__Task requirements__
Each record below is to be set down again precisely.
── Data for review ──
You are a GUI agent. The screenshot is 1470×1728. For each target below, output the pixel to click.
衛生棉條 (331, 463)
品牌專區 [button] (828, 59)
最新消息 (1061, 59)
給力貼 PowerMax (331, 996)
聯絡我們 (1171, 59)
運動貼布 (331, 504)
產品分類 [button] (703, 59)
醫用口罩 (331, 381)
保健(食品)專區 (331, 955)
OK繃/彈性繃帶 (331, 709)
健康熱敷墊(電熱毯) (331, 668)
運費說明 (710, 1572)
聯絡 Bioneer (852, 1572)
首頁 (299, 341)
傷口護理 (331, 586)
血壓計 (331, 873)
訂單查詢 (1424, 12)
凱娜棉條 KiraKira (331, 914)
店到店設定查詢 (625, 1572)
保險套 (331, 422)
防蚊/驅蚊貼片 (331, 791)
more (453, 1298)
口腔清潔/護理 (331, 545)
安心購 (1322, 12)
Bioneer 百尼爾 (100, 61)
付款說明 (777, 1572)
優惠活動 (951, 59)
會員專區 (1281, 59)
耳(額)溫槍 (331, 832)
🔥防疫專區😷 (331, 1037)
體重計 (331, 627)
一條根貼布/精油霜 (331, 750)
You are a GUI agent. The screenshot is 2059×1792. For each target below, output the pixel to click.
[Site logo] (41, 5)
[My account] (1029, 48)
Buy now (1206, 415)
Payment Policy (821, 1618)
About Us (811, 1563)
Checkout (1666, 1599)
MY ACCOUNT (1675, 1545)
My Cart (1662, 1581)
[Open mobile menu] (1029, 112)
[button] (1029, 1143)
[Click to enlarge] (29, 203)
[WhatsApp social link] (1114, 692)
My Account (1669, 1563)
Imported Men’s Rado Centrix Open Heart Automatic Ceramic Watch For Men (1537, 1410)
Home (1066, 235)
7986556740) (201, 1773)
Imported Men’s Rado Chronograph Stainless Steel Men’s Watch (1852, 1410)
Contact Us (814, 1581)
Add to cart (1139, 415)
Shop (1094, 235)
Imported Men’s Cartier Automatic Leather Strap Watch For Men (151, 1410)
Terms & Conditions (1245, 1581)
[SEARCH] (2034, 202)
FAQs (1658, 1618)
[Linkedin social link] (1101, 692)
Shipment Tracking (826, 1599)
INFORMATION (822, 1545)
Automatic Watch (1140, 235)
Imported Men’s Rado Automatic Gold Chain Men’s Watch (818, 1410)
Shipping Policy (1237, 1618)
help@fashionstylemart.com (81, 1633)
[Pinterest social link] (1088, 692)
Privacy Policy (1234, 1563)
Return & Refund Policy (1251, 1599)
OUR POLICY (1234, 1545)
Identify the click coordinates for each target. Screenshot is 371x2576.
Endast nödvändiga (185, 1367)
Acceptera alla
───
__Solution to the problem__
You are a GUI agent. The screenshot is 1470×1728. For each target below, output the pixel to click.
衛生棉條 (331, 463)
品牌專區 [button] (828, 59)
最新消息 (1061, 59)
給力貼 PowerMax (331, 996)
聯絡我們 (1171, 59)
運動貼布 (331, 504)
產品分類 [button] (703, 59)
醫用口罩 (331, 381)
保健(食品)專區 (331, 955)
OK繃/彈性繃帶 (331, 709)
健康熱敷墊(電熱毯) (331, 668)
運費說明 (710, 1572)
聯絡 Bioneer (852, 1572)
首頁 (299, 341)
傷口護理 (331, 586)
血壓計 (331, 873)
訂單查詢 (1424, 12)
凱娜棉條 KiraKira (331, 914)
店到店設定查詢 (625, 1572)
保險套 (331, 422)
防蚊/驅蚊貼片 (331, 791)
more (453, 1298)
口腔清潔/護理 (331, 545)
安心購 (1322, 12)
Bioneer 百尼爾 (100, 61)
付款說明 (777, 1572)
優惠活動 (951, 59)
會員專區 (1281, 59)
耳(額)溫槍 (331, 832)
🔥防疫專區😷 (331, 1037)
體重計 (331, 627)
一條根貼布/精油霜 (331, 750)
You are a GUI agent. The screenshot is 2059×1792. For each target below, output the pixel to click.
[Site logo] (41, 5)
[My account] (1029, 48)
Buy now (1206, 415)
Payment Policy (821, 1618)
About Us (811, 1563)
Checkout (1666, 1599)
MY ACCOUNT (1675, 1545)
My Cart (1662, 1581)
[Open mobile menu] (1029, 112)
[button] (1029, 1143)
[Click to enlarge] (29, 203)
[WhatsApp social link] (1114, 692)
My Account (1669, 1563)
Imported Men’s Rado Centrix Open Heart Automatic Ceramic Watch For Men (1537, 1410)
Home (1066, 235)
7986556740) (201, 1773)
Imported Men’s Rado Chronograph Stainless Steel Men’s Watch (1852, 1410)
Contact Us (814, 1581)
Add to cart (1139, 415)
Shop (1094, 235)
Imported Men’s Cartier Automatic Leather Strap Watch For Men (151, 1410)
Terms & Conditions (1245, 1581)
[SEARCH] (2034, 202)
FAQs (1658, 1618)
[Linkedin social link] (1101, 692)
Shipment Tracking (826, 1599)
INFORMATION (822, 1545)
Automatic Watch (1140, 235)
Imported Men’s Rado Automatic Gold Chain Men’s Watch (818, 1410)
Shipping Policy (1237, 1618)
help@fashionstylemart.com (81, 1633)
[Pinterest social link] (1088, 692)
Privacy Policy (1234, 1563)
Return & Refund Policy (1251, 1599)
OUR POLICY (1234, 1545)
Identify the click coordinates for each target. Screenshot is 371x2576.
Endast nödvändiga (185, 1367)
Acceptera alla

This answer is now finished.